Set each line of the data down exactly, please.

________

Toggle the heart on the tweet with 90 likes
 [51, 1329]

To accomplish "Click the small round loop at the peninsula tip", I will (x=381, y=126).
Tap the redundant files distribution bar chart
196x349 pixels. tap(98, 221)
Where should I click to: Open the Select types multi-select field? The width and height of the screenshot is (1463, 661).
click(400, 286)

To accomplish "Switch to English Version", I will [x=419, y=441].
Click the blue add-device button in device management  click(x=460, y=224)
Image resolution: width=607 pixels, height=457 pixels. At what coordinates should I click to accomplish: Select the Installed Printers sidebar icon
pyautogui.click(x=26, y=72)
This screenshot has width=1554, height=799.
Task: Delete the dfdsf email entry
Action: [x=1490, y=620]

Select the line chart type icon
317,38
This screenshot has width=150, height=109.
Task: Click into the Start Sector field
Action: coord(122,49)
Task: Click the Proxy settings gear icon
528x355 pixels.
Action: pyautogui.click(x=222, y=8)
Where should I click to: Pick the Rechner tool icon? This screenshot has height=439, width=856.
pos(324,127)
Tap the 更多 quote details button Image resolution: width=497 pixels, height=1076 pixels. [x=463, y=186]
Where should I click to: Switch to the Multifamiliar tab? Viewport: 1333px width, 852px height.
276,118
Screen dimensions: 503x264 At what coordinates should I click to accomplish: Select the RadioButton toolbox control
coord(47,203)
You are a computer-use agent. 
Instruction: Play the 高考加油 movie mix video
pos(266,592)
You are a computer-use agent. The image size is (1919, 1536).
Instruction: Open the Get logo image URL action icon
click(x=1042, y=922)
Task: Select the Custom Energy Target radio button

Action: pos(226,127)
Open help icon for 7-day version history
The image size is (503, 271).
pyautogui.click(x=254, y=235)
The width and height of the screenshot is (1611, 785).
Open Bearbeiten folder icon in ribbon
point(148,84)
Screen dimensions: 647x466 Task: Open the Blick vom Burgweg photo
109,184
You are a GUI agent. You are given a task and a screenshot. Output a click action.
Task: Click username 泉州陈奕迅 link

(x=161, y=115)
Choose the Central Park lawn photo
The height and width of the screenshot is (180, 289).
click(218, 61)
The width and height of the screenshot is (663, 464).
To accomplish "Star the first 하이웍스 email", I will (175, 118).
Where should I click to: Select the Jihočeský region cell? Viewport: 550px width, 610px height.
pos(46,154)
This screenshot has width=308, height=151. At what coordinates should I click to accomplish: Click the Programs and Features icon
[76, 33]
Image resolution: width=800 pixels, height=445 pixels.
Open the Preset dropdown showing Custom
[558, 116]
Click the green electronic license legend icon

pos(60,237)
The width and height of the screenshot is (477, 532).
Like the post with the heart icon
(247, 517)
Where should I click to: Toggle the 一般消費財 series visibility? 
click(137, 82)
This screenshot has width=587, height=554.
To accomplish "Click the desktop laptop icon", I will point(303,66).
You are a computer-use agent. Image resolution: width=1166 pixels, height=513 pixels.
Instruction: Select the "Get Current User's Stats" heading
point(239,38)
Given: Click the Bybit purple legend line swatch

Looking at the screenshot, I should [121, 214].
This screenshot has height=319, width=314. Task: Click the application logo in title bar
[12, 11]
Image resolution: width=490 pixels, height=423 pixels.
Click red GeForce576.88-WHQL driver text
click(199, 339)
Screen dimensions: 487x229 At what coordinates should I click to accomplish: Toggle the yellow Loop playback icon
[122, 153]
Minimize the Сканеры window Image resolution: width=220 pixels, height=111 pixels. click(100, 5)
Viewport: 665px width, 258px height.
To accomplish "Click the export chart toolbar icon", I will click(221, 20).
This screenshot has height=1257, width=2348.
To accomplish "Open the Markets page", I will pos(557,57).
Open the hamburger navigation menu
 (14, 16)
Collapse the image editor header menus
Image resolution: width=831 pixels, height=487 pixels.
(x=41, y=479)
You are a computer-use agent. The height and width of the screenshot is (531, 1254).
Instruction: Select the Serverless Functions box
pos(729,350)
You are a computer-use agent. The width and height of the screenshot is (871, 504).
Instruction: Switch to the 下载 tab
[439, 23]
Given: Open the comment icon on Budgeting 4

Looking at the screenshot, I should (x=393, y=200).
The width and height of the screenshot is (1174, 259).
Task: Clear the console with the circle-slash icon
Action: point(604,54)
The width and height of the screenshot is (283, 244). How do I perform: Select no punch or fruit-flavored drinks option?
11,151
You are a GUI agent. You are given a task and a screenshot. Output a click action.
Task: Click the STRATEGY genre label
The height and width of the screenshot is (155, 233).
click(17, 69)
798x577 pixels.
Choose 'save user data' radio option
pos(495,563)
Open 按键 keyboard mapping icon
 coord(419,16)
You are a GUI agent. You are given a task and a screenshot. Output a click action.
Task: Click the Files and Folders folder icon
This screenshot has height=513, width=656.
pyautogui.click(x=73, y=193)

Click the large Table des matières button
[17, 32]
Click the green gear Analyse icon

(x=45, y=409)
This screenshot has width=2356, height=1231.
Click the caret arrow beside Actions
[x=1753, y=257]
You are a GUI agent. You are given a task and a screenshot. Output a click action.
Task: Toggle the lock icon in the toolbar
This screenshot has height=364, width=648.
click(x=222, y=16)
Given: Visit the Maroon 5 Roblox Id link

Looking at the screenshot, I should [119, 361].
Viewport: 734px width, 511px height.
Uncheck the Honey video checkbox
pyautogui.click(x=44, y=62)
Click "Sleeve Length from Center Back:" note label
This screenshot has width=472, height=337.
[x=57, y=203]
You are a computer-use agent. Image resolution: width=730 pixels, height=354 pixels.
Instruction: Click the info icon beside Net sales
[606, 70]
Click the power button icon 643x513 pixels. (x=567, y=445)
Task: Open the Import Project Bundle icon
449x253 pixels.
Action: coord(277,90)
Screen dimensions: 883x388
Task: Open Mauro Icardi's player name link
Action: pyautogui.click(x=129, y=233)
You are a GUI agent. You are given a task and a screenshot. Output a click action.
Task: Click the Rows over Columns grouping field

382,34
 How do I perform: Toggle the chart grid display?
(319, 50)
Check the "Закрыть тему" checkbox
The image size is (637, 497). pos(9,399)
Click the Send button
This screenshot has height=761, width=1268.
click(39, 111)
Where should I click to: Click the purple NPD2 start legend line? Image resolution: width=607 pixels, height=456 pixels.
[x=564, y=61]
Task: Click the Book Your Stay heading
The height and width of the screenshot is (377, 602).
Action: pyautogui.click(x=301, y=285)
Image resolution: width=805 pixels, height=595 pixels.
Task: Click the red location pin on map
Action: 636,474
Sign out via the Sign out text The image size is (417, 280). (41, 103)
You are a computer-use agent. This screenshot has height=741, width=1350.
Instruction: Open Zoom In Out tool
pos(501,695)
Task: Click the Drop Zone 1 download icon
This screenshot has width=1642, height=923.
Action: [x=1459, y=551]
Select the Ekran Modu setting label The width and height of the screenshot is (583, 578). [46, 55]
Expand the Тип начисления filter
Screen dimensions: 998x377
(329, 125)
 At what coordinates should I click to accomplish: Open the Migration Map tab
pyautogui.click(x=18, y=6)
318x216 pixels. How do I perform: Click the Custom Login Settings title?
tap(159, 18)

________

■ WORKED SOLUTION
Toggle the heart on the tweet with 90 likes
 [51, 1329]

To accomplish "Click the small round loop at the peninsula tip", I will (x=381, y=126).
Tap the redundant files distribution bar chart
196x349 pixels. tap(98, 221)
Where should I click to: Open the Select types multi-select field? The width and height of the screenshot is (1463, 661).
click(400, 286)

To accomplish "Switch to English Version", I will [x=419, y=441].
Click the blue add-device button in device management  click(x=460, y=224)
Image resolution: width=607 pixels, height=457 pixels. At what coordinates should I click to accomplish: Select the Installed Printers sidebar icon
pyautogui.click(x=26, y=72)
This screenshot has width=1554, height=799.
Task: Delete the dfdsf email entry
Action: [x=1490, y=620]

Select the line chart type icon
317,38
This screenshot has width=150, height=109.
Task: Click into the Start Sector field
Action: coord(122,49)
Task: Click the Proxy settings gear icon
528x355 pixels.
Action: pyautogui.click(x=222, y=8)
Where should I click to: Pick the Rechner tool icon? This screenshot has height=439, width=856.
pos(324,127)
Tap the 更多 quote details button Image resolution: width=497 pixels, height=1076 pixels. [x=463, y=186]
Where should I click to: Switch to the Multifamiliar tab? Viewport: 1333px width, 852px height.
276,118
Screen dimensions: 503x264 At what coordinates should I click to accomplish: Select the RadioButton toolbox control
coord(47,203)
You are a computer-use agent. 
Instruction: Play the 高考加油 movie mix video
pos(266,592)
You are a computer-use agent. The image size is (1919, 1536).
Instruction: Open the Get logo image URL action icon
click(x=1042, y=922)
Task: Select the Custom Energy Target radio button

Action: pos(226,127)
Open help icon for 7-day version history
The image size is (503, 271).
pyautogui.click(x=254, y=235)
The width and height of the screenshot is (1611, 785).
Open Bearbeiten folder icon in ribbon
point(148,84)
Screen dimensions: 647x466 Task: Open the Blick vom Burgweg photo
109,184
You are a GUI agent. You are given a task and a screenshot. Output a click action.
Task: Click username 泉州陈奕迅 link

(x=161, y=115)
Choose the Central Park lawn photo
The height and width of the screenshot is (180, 289).
click(218, 61)
The width and height of the screenshot is (663, 464).
To accomplish "Star the first 하이웍스 email", I will (175, 118).
Where should I click to: Select the Jihočeský region cell? Viewport: 550px width, 610px height.
pos(46,154)
This screenshot has width=308, height=151. At what coordinates should I click to accomplish: Click the Programs and Features icon
[76, 33]
Image resolution: width=800 pixels, height=445 pixels.
Open the Preset dropdown showing Custom
[558, 116]
Click the green electronic license legend icon

pos(60,237)
The width and height of the screenshot is (477, 532).
Like the post with the heart icon
(247, 517)
Where should I click to: Toggle the 一般消費財 series visibility? 
click(137, 82)
This screenshot has width=587, height=554.
To accomplish "Click the desktop laptop icon", I will point(303,66).
You are a computer-use agent. Image resolution: width=1166 pixels, height=513 pixels.
Instruction: Select the "Get Current User's Stats" heading
point(239,38)
Given: Click the Bybit purple legend line swatch

Looking at the screenshot, I should [121, 214].
This screenshot has height=319, width=314. Task: Click the application logo in title bar
[12, 11]
Image resolution: width=490 pixels, height=423 pixels.
Click red GeForce576.88-WHQL driver text
click(199, 339)
Screen dimensions: 487x229 At what coordinates should I click to accomplish: Toggle the yellow Loop playback icon
[122, 153]
Minimize the Сканеры window Image resolution: width=220 pixels, height=111 pixels. click(100, 5)
Viewport: 665px width, 258px height.
To accomplish "Click the export chart toolbar icon", I will click(221, 20).
This screenshot has height=1257, width=2348.
To accomplish "Open the Markets page", I will pos(557,57).
Open the hamburger navigation menu
 (14, 16)
Collapse the image editor header menus
Image resolution: width=831 pixels, height=487 pixels.
(x=41, y=479)
You are a computer-use agent. The height and width of the screenshot is (531, 1254).
Instruction: Select the Serverless Functions box
pos(729,350)
You are a computer-use agent. The width and height of the screenshot is (871, 504).
Instruction: Switch to the 下载 tab
[439, 23]
Given: Open the comment icon on Budgeting 4

Looking at the screenshot, I should (x=393, y=200).
The width and height of the screenshot is (1174, 259).
Task: Clear the console with the circle-slash icon
Action: point(604,54)
The width and height of the screenshot is (283, 244). How do I perform: Select no punch or fruit-flavored drinks option?
11,151
You are a GUI agent. You are given a task and a screenshot. Output a click action.
Task: Click the STRATEGY genre label
The height and width of the screenshot is (155, 233).
click(17, 69)
798x577 pixels.
Choose 'save user data' radio option
pos(495,563)
Open 按键 keyboard mapping icon
 coord(419,16)
You are a GUI agent. You are given a task and a screenshot. Output a click action.
Task: Click the Files and Folders folder icon
This screenshot has height=513, width=656.
pyautogui.click(x=73, y=193)

Click the large Table des matières button
[17, 32]
Click the green gear Analyse icon

(x=45, y=409)
This screenshot has width=2356, height=1231.
Click the caret arrow beside Actions
[x=1753, y=257]
You are a GUI agent. You are given a task and a screenshot. Output a click action.
Task: Toggle the lock icon in the toolbar
This screenshot has height=364, width=648.
click(x=222, y=16)
Given: Visit the Maroon 5 Roblox Id link

Looking at the screenshot, I should [119, 361].
Viewport: 734px width, 511px height.
Uncheck the Honey video checkbox
pyautogui.click(x=44, y=62)
Click "Sleeve Length from Center Back:" note label
This screenshot has width=472, height=337.
[x=57, y=203]
You are a computer-use agent. Image resolution: width=730 pixels, height=354 pixels.
Instruction: Click the info icon beside Net sales
[606, 70]
Click the power button icon 643x513 pixels. (x=567, y=445)
Task: Open the Import Project Bundle icon
449x253 pixels.
Action: coord(277,90)
Screen dimensions: 883x388
Task: Open Mauro Icardi's player name link
Action: pyautogui.click(x=129, y=233)
You are a GUI agent. You are given a task and a screenshot. Output a click action.
Task: Click the Rows over Columns grouping field

382,34
 How do I perform: Toggle the chart grid display?
(319, 50)
Check the "Закрыть тему" checkbox
The image size is (637, 497). pos(9,399)
Click the Send button
This screenshot has height=761, width=1268.
click(39, 111)
Where should I click to: Click the purple NPD2 start legend line? Image resolution: width=607 pixels, height=456 pixels.
[x=564, y=61]
Task: Click the Book Your Stay heading
The height and width of the screenshot is (377, 602).
Action: pyautogui.click(x=301, y=285)
Image resolution: width=805 pixels, height=595 pixels.
Task: Click the red location pin on map
Action: 636,474
Sign out via the Sign out text The image size is (417, 280). (41, 103)
You are a computer-use agent. This screenshot has height=741, width=1350.
Instruction: Open Zoom In Out tool
pos(501,695)
Task: Click the Drop Zone 1 download icon
This screenshot has width=1642, height=923.
Action: [x=1459, y=551]
Select the Ekran Modu setting label The width and height of the screenshot is (583, 578). [46, 55]
Expand the Тип начисления filter
Screen dimensions: 998x377
(329, 125)
 At what coordinates should I click to accomplish: Open the Migration Map tab
pyautogui.click(x=18, y=6)
318x216 pixels. How do I perform: Click the Custom Login Settings title?
tap(159, 18)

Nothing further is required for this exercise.